Reprint each record exactly. Pictures are not reprinted.

──────────────────────────────

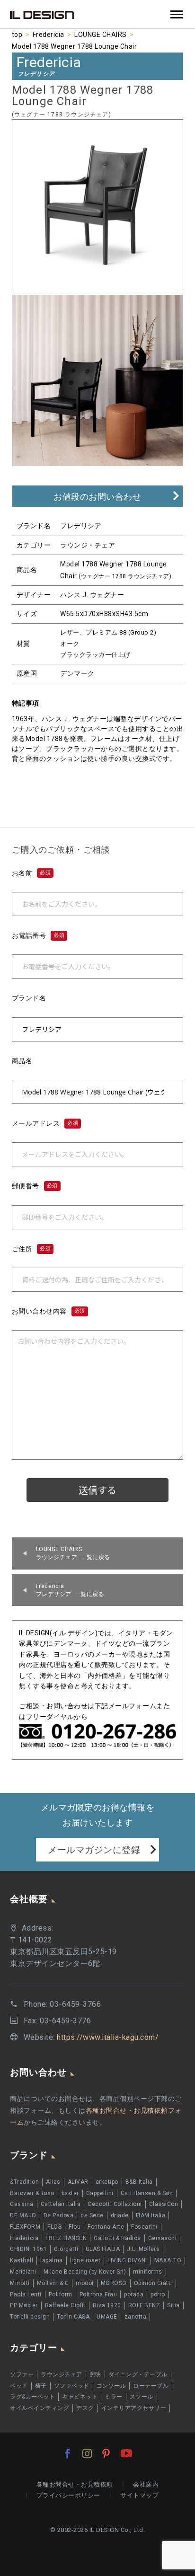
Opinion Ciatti (153, 2283)
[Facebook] (67, 2453)
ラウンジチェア (61, 2374)
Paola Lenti (26, 2294)
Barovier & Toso (32, 2193)
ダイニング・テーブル (138, 2374)
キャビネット (80, 2396)
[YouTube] (126, 2453)
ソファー (22, 2374)
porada (133, 2294)
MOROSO (114, 2283)
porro (158, 2294)
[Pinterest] (106, 2453)
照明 (95, 2374)
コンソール (111, 2385)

──────────────────────────────

# Result of this task:
Opinion Ciatti (153, 2283)
[Facebook] (67, 2453)
ラウンジチェア (61, 2374)
Paola Lenti (26, 2294)
Barovier & Toso (32, 2193)
ダイニング・テーブル (138, 2374)
キャビネット (80, 2396)
[YouTube] (126, 2453)
ソファー (22, 2374)
porada (133, 2294)
MOROSO (114, 2283)
porro (158, 2294)
[Pinterest] (106, 2453)
照明 (95, 2374)
コンソール (111, 2385)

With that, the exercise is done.